→ Task goal:
From the line that holds "Given: Expand the search box dropdown arrow" down to the last line of the listing below, transcribe exactly and only those lines. Leave pictures out.

→ Input records:
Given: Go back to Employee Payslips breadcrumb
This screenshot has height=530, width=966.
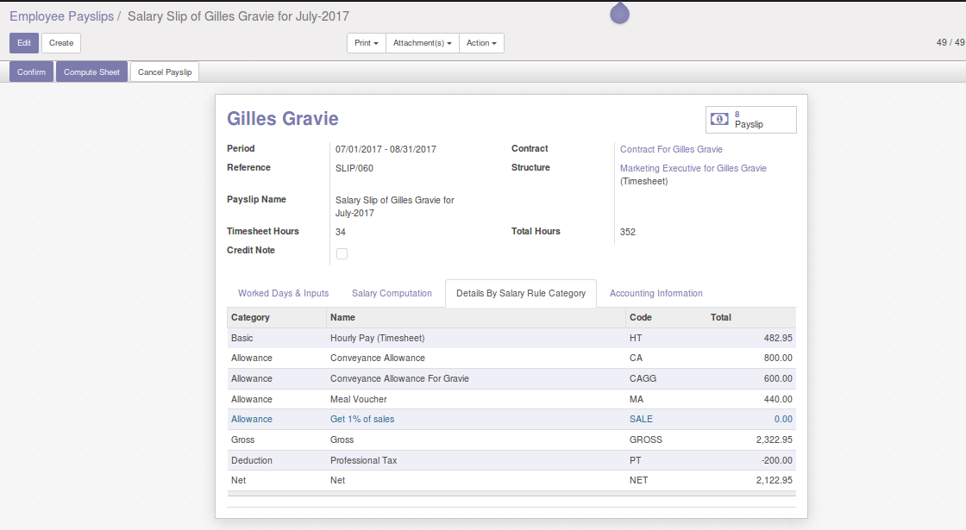Looking at the screenshot, I should (x=61, y=16).
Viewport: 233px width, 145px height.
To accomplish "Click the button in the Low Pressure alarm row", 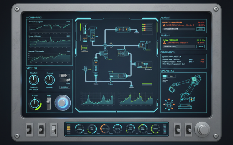I will point(200,46).
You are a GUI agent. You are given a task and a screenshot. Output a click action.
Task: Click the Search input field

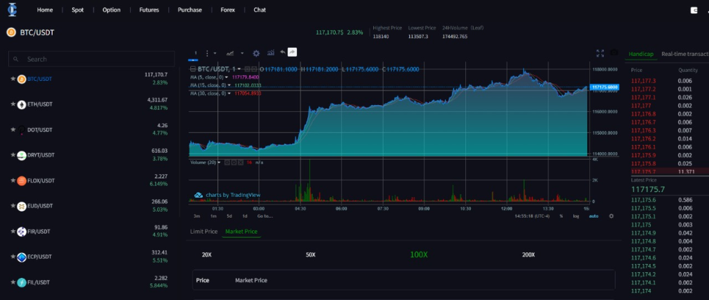[x=91, y=59]
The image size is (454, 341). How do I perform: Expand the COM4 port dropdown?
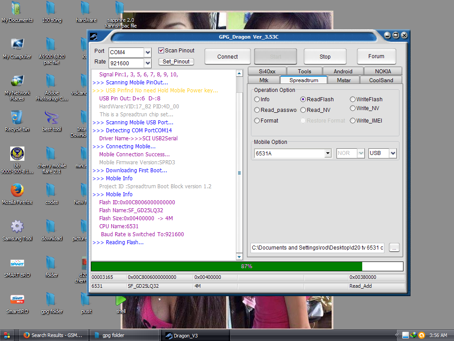148,52
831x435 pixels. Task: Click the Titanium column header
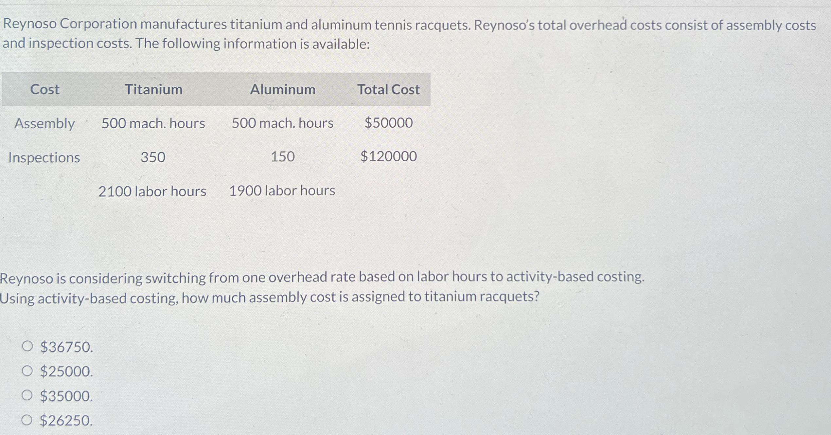(x=154, y=89)
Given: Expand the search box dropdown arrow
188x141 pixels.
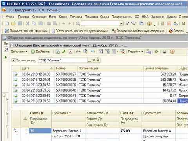Looking at the screenshot, I should pos(121,24).
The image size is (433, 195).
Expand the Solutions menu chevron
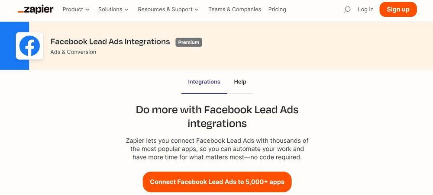coord(126,10)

→ Solution to the problem:
Given: Expand the search box dropdown arrow
188x141 pixels.
Looking at the screenshot, I should pos(121,24).
The image size is (433, 195).
Expand the Solutions menu chevron
coord(126,10)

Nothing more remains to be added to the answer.